Dairy farmers need to deal with poorer grass and silage yields influenced by the contrasts in recent weather patterns. The different climates have had a detrimental effect on grass growing rates forcing dairy farmers to think fast to make compensatory arrangements.
Many farmers across Europe have endured a very wet February superseded by what are now very dry conditions. Both of these climates have had a major effect on grass growing rates.
Low rainfall totals have already had a major impact on reduced grazing availability and some drought-like conditions are now likely to have serious implications on winter fodder stocks as yields are very low.
For example, Northern Ireland is well known for its wetter climate but across the country as a whole, the May rainfall in 2020 totalled just 42% of the 1981-2010 average.
However, there are a number of actions dairy farmers anywhere can take to help alleviate the problems associated with slow grass growth as Conail Keown, an advisor at the College of Agriculture, Food and Rural Enterprise (CAFRE) in Northern Ireland has set out.
He said: “Firstly, farmers should target the best forage to the most productive animals on the farm. Youngstock can be fed outside with poorer quality feeds and supplemented with purchased fibre sources such as soya hulls or straw.
“Also, farmers should continue to sow fertiliser on the grazing rotation. This can be sowed ahead of the cows on paddocks to allow for more moisture in the sward at sowing. If fertiliser is still visible on the top of the ground from the last application then stop sowing.
“The pre-cutting of grazing paddocks in this weather can lead to very high dry matter grass and will mean that cows will drink additional water. This practice will also lead to lower exiting covers and slower recovery of the sward.
“Therefore, adjust concentrate supplementation rates to take account of your forage situation. M+ rates in computerised milking parlours should be reduced based on grass supply and forage supplementation.
“Farmers should also bring additional grazing area into the rotation but should be careful not to graze their potential winter fodder supply and avoid grazing very low covers in short rotations. Topping should be stopped so that there is some cover on paddocks which may help to shade new re-growth.
“In addition, dry cows off early at the end of lactation and remove them from the grazing platform. Then, sell surplus stock including cows that have been ear marked for culling, surplus youngstock or beef animals,” he added.
Applying water to land can be a benefit to gain increased growth but depending on the area, official licences may be required to access water.
Conail said: “Irrigating grassland may require a water abstraction licence. It takes 22,200 gallons applied per acre to be equivalent to 25mm of rain.
“And, feed mixed rations twice per day in warm weather to fully housed cows to ensure silage remains fresh.
“Milk yields should also be monitored continually as should dry matter intakes, concentrate feed levels and oestrus behaviour. If changes are required to address problems, then make them quickly to maintain milk yields and herd profitability.
“On farms where grass growth is much reduced, source additional forage locally or purchase fodder replacement type rations. Compare value for money based on dry matter, energy and protein content.
“Wholecrop cereals purchased from arable farmers may be a possibility for reducing the winter fodder gap but be careful to assess the quality of this and its yield. Ideally purchase this type of crop by the tonne rather than per acre to ensure it is value for money.
“Farmers can half the grass demand by feeding 6 to 8 kg dry matter intake of silage and work with 12 hour grazing blocks so ensuring the maximum amount of time for regrowth,” he said.

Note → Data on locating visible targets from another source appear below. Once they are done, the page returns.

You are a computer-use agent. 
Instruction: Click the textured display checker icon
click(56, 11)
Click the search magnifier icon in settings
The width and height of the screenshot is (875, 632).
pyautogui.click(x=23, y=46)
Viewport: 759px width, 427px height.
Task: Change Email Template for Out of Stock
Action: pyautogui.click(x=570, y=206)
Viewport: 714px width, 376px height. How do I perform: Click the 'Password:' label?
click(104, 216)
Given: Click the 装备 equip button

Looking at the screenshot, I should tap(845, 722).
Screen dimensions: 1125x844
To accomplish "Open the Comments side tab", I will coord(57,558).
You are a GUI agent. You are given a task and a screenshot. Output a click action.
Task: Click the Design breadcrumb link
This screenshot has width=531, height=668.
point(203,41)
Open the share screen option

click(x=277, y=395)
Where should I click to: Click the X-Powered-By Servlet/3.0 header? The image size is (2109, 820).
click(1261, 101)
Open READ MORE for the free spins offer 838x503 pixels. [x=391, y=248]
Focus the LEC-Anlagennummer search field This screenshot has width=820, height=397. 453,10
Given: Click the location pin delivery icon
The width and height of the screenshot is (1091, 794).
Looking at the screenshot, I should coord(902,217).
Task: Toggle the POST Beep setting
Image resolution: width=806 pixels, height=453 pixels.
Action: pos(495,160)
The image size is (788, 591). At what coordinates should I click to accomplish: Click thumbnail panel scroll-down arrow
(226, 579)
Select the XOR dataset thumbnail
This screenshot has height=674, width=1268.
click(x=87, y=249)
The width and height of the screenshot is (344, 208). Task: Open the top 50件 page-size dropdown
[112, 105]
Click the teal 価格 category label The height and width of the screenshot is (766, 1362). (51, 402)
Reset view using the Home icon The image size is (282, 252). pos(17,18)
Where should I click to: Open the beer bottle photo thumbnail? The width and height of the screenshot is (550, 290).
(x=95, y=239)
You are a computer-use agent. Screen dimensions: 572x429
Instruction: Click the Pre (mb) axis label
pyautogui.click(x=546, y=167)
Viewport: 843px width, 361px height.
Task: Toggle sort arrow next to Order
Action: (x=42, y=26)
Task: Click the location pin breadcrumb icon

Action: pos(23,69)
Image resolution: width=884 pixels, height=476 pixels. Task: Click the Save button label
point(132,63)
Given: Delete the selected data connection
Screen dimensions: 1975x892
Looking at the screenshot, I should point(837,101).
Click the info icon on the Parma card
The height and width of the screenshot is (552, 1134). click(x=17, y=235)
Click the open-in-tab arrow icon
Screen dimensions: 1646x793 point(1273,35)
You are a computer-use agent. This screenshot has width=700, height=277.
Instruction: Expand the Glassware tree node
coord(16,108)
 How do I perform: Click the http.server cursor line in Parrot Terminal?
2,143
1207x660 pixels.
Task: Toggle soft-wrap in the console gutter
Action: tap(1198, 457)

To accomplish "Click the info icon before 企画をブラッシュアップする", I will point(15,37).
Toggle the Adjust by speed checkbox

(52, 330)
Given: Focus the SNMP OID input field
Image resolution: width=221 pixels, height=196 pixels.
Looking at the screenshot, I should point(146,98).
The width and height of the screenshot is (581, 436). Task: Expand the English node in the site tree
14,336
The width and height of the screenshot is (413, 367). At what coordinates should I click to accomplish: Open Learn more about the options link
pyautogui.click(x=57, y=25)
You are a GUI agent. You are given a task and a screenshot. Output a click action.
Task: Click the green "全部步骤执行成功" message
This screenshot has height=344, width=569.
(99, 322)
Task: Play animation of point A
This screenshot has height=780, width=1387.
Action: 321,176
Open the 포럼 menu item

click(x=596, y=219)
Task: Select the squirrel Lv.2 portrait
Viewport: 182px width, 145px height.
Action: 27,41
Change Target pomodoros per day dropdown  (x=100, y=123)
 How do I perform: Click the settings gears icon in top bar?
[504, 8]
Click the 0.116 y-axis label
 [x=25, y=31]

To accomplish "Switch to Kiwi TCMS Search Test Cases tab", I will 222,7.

The advice for the spreading of slurry was only to apply it with care in extremely dry conditions. Light coatings of watery slurry should be applied with a trailing shoe/hose if possible. This can be done when there is some grass cover rather than applying to recently cut swards. Again, continually monitor the situation and take action early, is the general advice.
Conail added: “In fact, it is essential that action is taken sooner rather than later to ensure a grass shortage now does not become a fodder shortage for your herd in the coming winter.
“Smaller changes made now and implemented over a longer period can mount into a substantial saving in the amount of forage required by the herd.”